§ **Exercise requirements**
Copy the data from the line containing "You are a GUI" through the end of the data, both ends included, offsetting every coordinate in the answers by 120. Leave the pictures out.

§ **Exercise data**

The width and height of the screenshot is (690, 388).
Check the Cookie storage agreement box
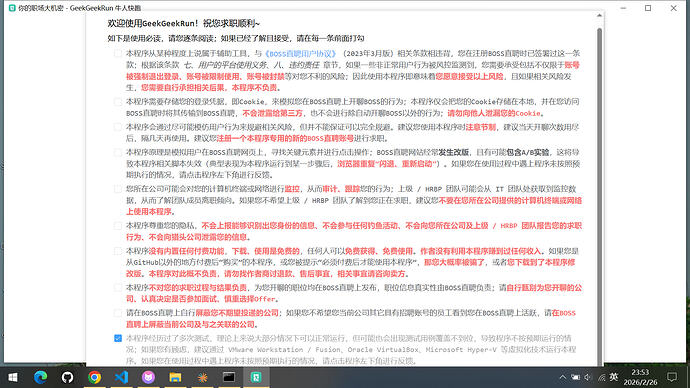point(118,102)
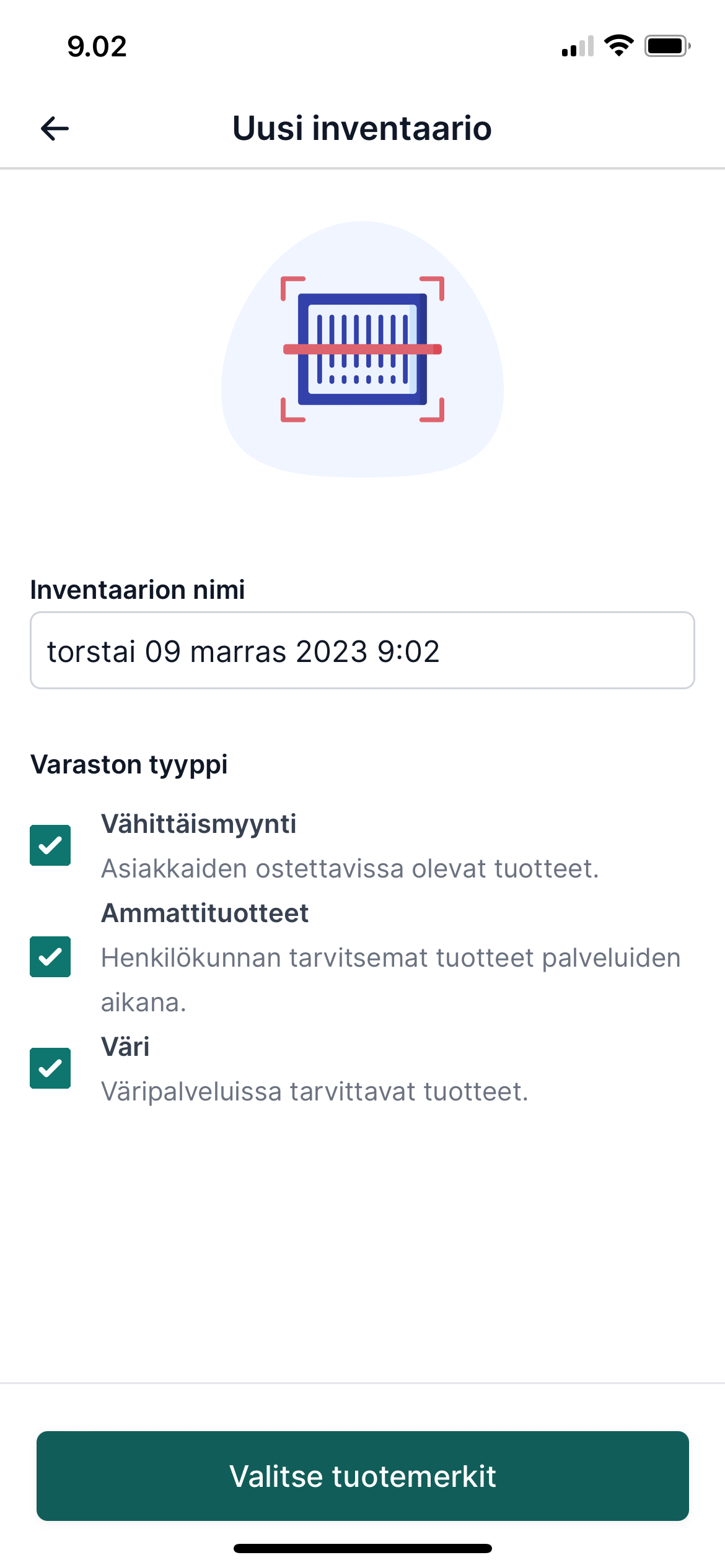Viewport: 725px width, 1568px height.
Task: Tap the cellular signal bars icon
Action: [578, 46]
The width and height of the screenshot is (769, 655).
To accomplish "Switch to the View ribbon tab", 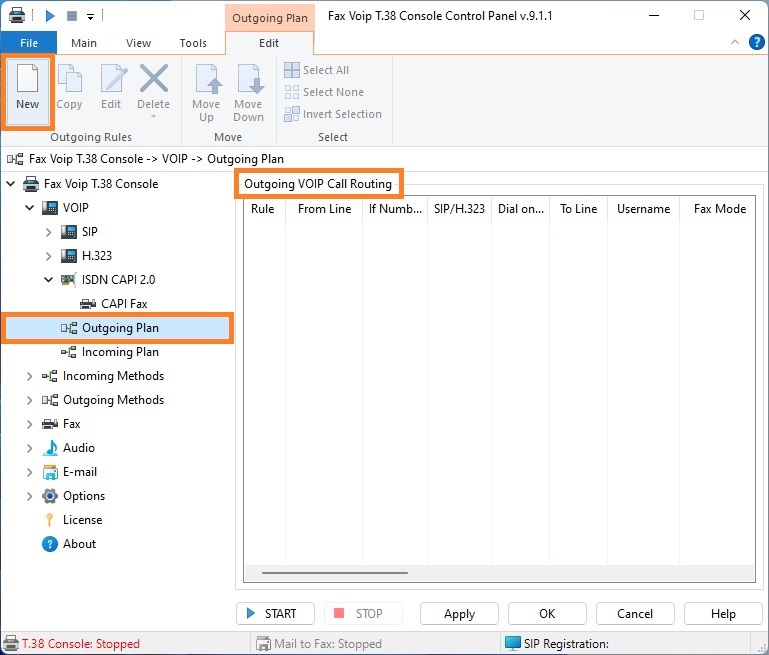I will 138,43.
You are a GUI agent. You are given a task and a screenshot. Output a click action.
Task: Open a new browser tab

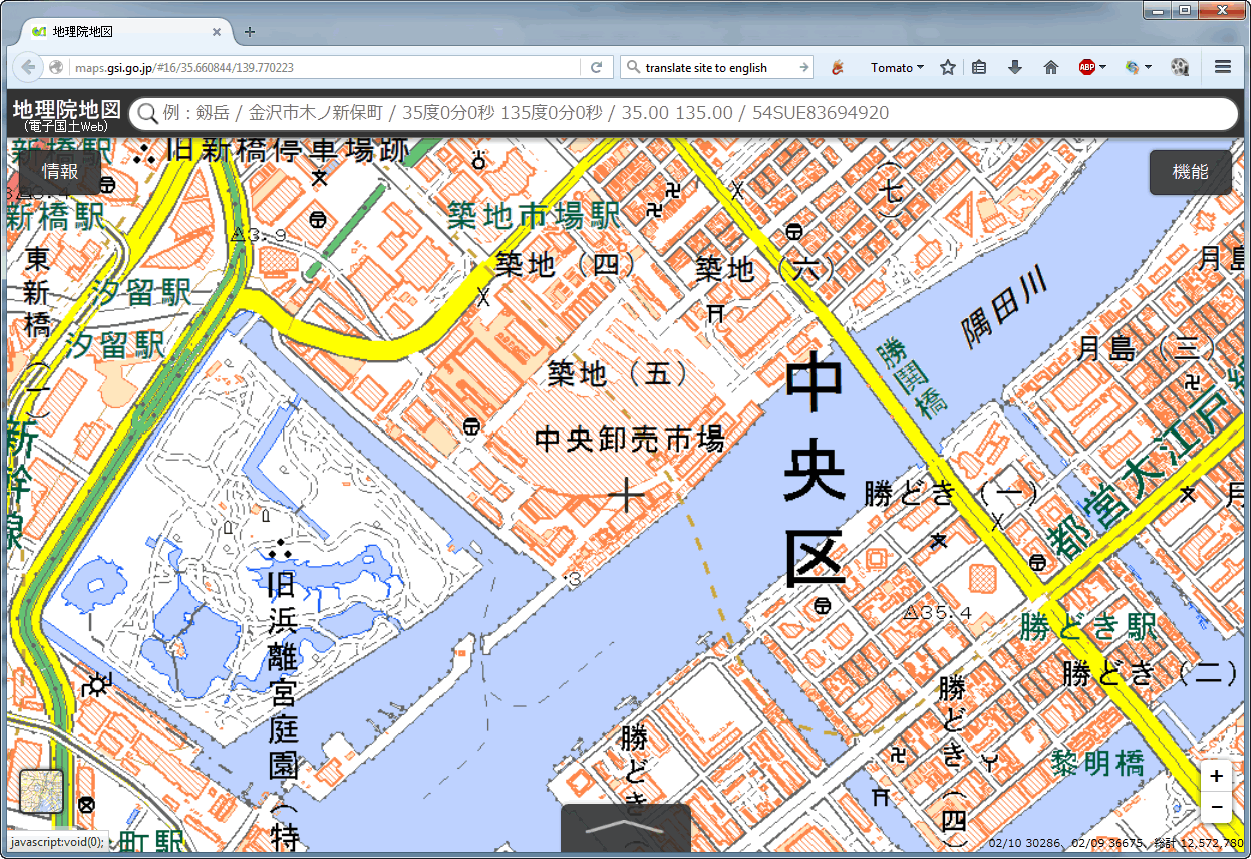point(250,31)
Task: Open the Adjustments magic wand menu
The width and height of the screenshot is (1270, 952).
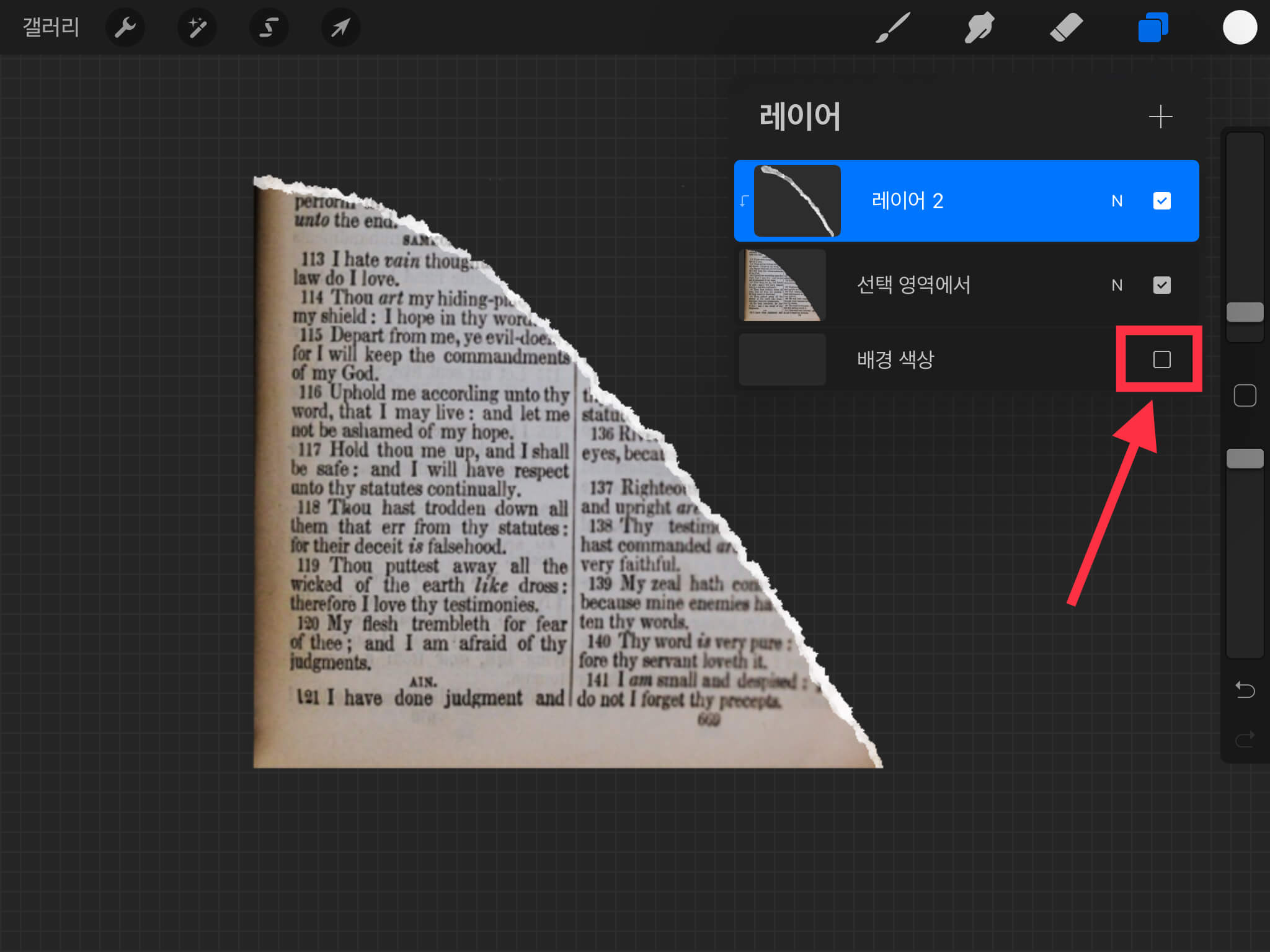Action: tap(197, 27)
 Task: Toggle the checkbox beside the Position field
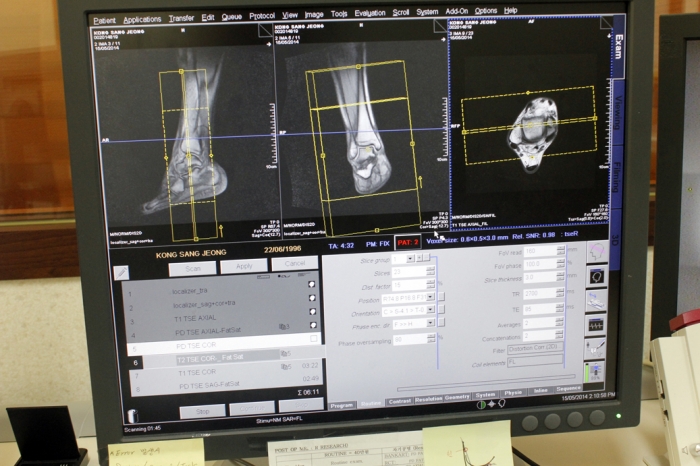442,296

§ **Answer for this exercise**
You are a GUI agent. You are given a task and a screenshot. Output a click action.
Task: Open a new browser tab

point(370,151)
Task: Open the Adjustments magic wand menu
The width and height of the screenshot is (1270, 952).
Action: tap(317, 147)
 Task: Toggle the checkbox beside the Position field
562,416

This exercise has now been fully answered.